In fact, there’s no way the bankers could lose. As the WSJ explains:
If investors are selling the stock after the IPO launches, pushing the price lower, bankers can step in and buy shares at the IPO price in an attempt to keep it from falling below its issue price. This also serves to cover their short positions. If a short position remains on their books and the stock keeps falling—which was the case with Facebook on subsequent trading days—the underwriters can continue to cover their short positions by buying back shares at prices below the IPO price, netting a profit.
There is no risk to the banks in this effort. If the stock only trades up, the short position is covered when banks exercise what is known as an overallotment option, buying more shares from the newly public company at the IPO price. The banks don’t lose money, and the new public company makes more money when the overallotment is exercised.
In Facebook’s case, the stock managed to close less than 1% above its IPO price on May 18. After that day, however, it began to drop, which is when bankers were able to move in and cover their short positions at a profit.
As the results emerge from the recent string of Internet IPOs — from Facebook, to Zynga, Groupon and even LinkedIn — I can’t help but feel that the cynicism about the IPO process that already existed among investors will continue to grow. If so, it threatens to hurt the entire tech ecosystem. It was already hard enough to go public. If the IPO process gets shunned by investors for being rigged, companies are left with only the acquisition route. But with fewer options, companies will get sub-optimal exits.
So maybe it’s time to pull out that other, more radical Open IPO process (otherwise known as the “Dutch Auction”) for another look. That’s the process that Google nobly pushed when it went public in 2004. The process forces the company to bargain more with the wider community of investors over the starting price. Granted, Google still recruited some big banks to manage the process. But it was a nod in a more democratic direction.
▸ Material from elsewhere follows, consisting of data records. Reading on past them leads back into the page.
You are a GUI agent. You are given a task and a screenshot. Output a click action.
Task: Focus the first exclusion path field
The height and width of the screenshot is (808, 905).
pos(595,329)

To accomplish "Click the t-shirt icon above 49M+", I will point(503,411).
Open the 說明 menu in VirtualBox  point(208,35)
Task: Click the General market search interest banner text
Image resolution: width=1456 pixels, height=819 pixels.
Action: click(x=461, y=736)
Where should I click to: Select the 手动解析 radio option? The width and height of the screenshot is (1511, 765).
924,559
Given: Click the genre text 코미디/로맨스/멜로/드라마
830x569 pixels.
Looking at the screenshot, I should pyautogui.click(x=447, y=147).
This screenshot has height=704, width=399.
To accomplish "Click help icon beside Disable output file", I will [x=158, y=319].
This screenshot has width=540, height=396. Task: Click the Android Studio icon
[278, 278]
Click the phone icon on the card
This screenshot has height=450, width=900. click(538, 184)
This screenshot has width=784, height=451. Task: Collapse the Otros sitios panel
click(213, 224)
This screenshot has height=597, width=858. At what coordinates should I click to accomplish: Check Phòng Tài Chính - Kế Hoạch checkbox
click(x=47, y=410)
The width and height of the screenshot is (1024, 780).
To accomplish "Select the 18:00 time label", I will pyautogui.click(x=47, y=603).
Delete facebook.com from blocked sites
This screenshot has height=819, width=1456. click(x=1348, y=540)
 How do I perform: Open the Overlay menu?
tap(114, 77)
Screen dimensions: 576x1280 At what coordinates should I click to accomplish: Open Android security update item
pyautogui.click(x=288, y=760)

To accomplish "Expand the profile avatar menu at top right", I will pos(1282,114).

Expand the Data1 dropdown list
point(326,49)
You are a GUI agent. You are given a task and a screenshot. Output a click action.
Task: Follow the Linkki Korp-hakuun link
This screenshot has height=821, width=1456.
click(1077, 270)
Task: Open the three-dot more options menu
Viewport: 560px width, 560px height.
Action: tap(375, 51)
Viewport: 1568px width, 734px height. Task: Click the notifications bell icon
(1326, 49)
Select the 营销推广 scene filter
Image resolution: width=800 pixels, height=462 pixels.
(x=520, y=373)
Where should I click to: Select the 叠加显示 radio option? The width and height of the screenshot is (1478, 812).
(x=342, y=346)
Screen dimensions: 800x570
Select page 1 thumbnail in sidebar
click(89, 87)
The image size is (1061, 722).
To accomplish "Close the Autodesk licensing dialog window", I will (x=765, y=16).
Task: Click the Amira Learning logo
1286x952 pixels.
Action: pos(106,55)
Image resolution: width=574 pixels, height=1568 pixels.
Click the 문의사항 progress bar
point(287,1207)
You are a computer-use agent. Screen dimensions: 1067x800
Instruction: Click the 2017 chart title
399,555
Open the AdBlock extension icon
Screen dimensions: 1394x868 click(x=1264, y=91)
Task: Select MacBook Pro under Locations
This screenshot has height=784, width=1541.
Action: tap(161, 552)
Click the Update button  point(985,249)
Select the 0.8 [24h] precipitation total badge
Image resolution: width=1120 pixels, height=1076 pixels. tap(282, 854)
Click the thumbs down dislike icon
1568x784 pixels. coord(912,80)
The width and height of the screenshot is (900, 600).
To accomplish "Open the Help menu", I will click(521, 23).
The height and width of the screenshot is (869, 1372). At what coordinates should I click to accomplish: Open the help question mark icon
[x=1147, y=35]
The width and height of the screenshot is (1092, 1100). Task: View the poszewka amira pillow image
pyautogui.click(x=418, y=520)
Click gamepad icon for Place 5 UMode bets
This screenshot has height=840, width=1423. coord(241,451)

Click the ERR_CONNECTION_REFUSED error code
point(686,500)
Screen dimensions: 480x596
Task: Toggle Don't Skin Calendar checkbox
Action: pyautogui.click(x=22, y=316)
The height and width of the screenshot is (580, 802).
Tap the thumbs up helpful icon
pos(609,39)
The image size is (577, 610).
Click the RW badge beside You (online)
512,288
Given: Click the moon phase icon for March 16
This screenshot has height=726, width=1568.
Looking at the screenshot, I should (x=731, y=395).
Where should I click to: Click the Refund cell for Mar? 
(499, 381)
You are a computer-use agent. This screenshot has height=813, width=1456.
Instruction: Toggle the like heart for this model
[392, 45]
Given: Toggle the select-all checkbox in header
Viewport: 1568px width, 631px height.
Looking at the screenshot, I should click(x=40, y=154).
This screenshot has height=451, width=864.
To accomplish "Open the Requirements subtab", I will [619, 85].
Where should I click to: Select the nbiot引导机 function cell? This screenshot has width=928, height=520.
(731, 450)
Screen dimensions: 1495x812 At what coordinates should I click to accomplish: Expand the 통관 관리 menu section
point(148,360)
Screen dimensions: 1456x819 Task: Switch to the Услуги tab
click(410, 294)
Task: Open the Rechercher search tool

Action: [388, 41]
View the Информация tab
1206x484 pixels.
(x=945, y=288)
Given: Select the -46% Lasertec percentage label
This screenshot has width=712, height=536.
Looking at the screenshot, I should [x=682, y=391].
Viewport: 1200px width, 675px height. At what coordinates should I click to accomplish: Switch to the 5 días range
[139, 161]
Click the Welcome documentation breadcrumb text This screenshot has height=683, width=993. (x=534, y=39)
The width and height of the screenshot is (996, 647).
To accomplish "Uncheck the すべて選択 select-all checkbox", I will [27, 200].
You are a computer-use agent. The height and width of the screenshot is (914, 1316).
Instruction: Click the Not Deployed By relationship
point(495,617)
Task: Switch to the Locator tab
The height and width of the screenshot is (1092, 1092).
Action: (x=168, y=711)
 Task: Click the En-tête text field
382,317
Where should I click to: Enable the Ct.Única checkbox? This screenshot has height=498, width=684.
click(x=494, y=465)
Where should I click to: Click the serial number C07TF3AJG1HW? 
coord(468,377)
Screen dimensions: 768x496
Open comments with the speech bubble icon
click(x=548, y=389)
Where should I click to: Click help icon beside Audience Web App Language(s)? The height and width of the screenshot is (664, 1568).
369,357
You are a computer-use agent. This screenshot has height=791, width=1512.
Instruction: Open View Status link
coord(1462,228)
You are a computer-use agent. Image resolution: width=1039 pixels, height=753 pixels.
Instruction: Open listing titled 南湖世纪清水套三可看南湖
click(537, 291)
Had it been held more accountable to a larger group of investors (not just the big institutions), Facebook may not have bungled things so badly. So far, though, the big investment banks have disliked the Open IPO process for that very reason: It lessens their power. And IPO companies have been fearful of pissing off the big banks, because those banks owned the distribution channels to large institutional investors. But if the crowdfunding trend continues to gather steam, and if the right online technique can be found to engage institutional investors more efficiently (hell, most investors are already using the Web for investing; why can’t someone create a system that better bypasses the banks?), this could get interesting. We could see another big disruption in the finance space, which can only be a good thing.